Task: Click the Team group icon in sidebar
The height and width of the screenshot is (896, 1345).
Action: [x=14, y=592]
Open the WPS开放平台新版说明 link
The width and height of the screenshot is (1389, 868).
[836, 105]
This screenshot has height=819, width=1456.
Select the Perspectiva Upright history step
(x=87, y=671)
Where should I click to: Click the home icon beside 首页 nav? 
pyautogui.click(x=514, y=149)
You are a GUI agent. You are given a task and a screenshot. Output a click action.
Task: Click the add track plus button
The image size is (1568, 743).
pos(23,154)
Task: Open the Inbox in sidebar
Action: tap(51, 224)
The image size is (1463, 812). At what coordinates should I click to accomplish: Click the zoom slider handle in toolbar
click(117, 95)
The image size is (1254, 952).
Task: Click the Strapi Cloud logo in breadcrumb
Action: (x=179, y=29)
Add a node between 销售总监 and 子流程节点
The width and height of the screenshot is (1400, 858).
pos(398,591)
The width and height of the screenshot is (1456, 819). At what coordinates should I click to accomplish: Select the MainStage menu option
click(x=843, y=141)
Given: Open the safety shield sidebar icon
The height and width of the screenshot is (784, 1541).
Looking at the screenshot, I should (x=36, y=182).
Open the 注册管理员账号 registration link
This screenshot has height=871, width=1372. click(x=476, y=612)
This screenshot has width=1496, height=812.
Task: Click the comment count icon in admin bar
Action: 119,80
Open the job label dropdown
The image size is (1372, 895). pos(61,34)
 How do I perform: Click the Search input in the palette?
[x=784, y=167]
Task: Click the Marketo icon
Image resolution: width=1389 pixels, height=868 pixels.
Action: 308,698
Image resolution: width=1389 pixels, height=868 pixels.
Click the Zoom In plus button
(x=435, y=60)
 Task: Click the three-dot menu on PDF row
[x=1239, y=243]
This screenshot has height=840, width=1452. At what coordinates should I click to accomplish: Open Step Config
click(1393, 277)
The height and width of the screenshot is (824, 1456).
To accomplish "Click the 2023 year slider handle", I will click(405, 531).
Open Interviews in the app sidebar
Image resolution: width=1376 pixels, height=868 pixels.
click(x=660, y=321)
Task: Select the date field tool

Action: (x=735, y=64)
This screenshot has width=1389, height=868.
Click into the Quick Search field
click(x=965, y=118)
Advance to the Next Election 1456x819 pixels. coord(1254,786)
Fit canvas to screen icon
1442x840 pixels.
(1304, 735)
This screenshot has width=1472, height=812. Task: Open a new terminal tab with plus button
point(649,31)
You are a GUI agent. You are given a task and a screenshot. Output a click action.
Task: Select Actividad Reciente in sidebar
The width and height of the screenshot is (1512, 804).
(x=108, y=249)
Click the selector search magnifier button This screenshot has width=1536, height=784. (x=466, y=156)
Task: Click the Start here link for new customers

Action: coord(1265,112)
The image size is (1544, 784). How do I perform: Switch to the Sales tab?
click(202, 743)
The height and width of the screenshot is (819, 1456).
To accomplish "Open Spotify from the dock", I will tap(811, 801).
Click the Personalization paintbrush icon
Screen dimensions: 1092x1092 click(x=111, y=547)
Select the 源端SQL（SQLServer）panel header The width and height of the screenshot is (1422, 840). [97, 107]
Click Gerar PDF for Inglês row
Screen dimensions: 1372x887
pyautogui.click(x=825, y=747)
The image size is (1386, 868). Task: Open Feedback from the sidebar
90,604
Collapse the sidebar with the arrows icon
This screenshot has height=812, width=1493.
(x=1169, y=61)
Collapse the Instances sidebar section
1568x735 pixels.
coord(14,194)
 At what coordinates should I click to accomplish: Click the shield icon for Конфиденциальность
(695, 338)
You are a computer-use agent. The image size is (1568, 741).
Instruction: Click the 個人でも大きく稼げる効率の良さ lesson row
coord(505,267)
____________________
> _WORK TASK_
Transcribe the data in full, keeping every character.

> _ANSWER BOX_
Task: Click the Team group icon in sidebar
The height and width of the screenshot is (896, 1345).
Action: [x=14, y=592]
Open the WPS开放平台新版说明 link
The width and height of the screenshot is (1389, 868).
[836, 105]
This screenshot has height=819, width=1456.
Select the Perspectiva Upright history step
(x=87, y=671)
Where should I click to: Click the home icon beside 首页 nav? 
pyautogui.click(x=514, y=149)
You are a GUI agent. You are given a task and a screenshot. Output a click action.
Task: Click the add track plus button
The image size is (1568, 743).
pos(23,154)
Task: Open the Inbox in sidebar
Action: tap(51, 224)
The image size is (1463, 812). At what coordinates should I click to accomplish: Click the zoom slider handle in toolbar
click(117, 95)
The image size is (1254, 952).
Task: Click the Strapi Cloud logo in breadcrumb
Action: (x=179, y=29)
Add a node between 销售总监 and 子流程节点
The width and height of the screenshot is (1400, 858).
pos(398,591)
The width and height of the screenshot is (1456, 819). At what coordinates should I click to accomplish: Select the MainStage menu option
click(x=843, y=141)
Given: Open the safety shield sidebar icon
The height and width of the screenshot is (784, 1541).
Looking at the screenshot, I should (x=36, y=182).
Open the 注册管理员账号 registration link
This screenshot has height=871, width=1372. click(x=476, y=612)
This screenshot has width=1496, height=812.
Task: Click the comment count icon in admin bar
Action: 119,80
Open the job label dropdown
The image size is (1372, 895). pos(61,34)
 How do I perform: Click the Search input in the palette?
[x=784, y=167]
Task: Click the Marketo icon
Image resolution: width=1389 pixels, height=868 pixels.
Action: 308,698
Image resolution: width=1389 pixels, height=868 pixels.
Click the Zoom In plus button
(x=435, y=60)
 Task: Click the three-dot menu on PDF row
[x=1239, y=243]
This screenshot has height=840, width=1452. At what coordinates should I click to accomplish: Open Step Config
click(1393, 277)
The height and width of the screenshot is (824, 1456).
To accomplish "Click the 2023 year slider handle", I will click(405, 531).
Open Interviews in the app sidebar
Image resolution: width=1376 pixels, height=868 pixels.
click(x=660, y=321)
Task: Select the date field tool

Action: (x=735, y=64)
This screenshot has width=1389, height=868.
Click into the Quick Search field
click(x=965, y=118)
Advance to the Next Election 1456x819 pixels. coord(1254,786)
Fit canvas to screen icon
1442x840 pixels.
(1304, 735)
This screenshot has width=1472, height=812. Task: Open a new terminal tab with plus button
point(649,31)
You are a GUI agent. You are given a task and a screenshot. Output a click action.
Task: Select Actividad Reciente in sidebar
The width and height of the screenshot is (1512, 804).
(x=108, y=249)
Click the selector search magnifier button This screenshot has width=1536, height=784. (x=466, y=156)
Task: Click the Start here link for new customers

Action: coord(1265,112)
The image size is (1544, 784). How do I perform: Switch to the Sales tab?
click(202, 743)
The height and width of the screenshot is (819, 1456).
To accomplish "Open Spotify from the dock", I will tap(811, 801).
Click the Personalization paintbrush icon
Screen dimensions: 1092x1092 click(x=111, y=547)
Select the 源端SQL（SQLServer）panel header The width and height of the screenshot is (1422, 840). [97, 107]
Click Gerar PDF for Inglês row
Screen dimensions: 1372x887
pyautogui.click(x=825, y=747)
The image size is (1386, 868). Task: Open Feedback from the sidebar
90,604
Collapse the sidebar with the arrows icon
This screenshot has height=812, width=1493.
(x=1169, y=61)
Collapse the Instances sidebar section
1568x735 pixels.
coord(14,194)
 At what coordinates should I click to accomplish: Click the shield icon for Конфиденциальность
(695, 338)
You are a computer-use agent. The image size is (1568, 741).
Instruction: Click the 個人でも大きく稼げる効率の良さ lesson row
coord(505,267)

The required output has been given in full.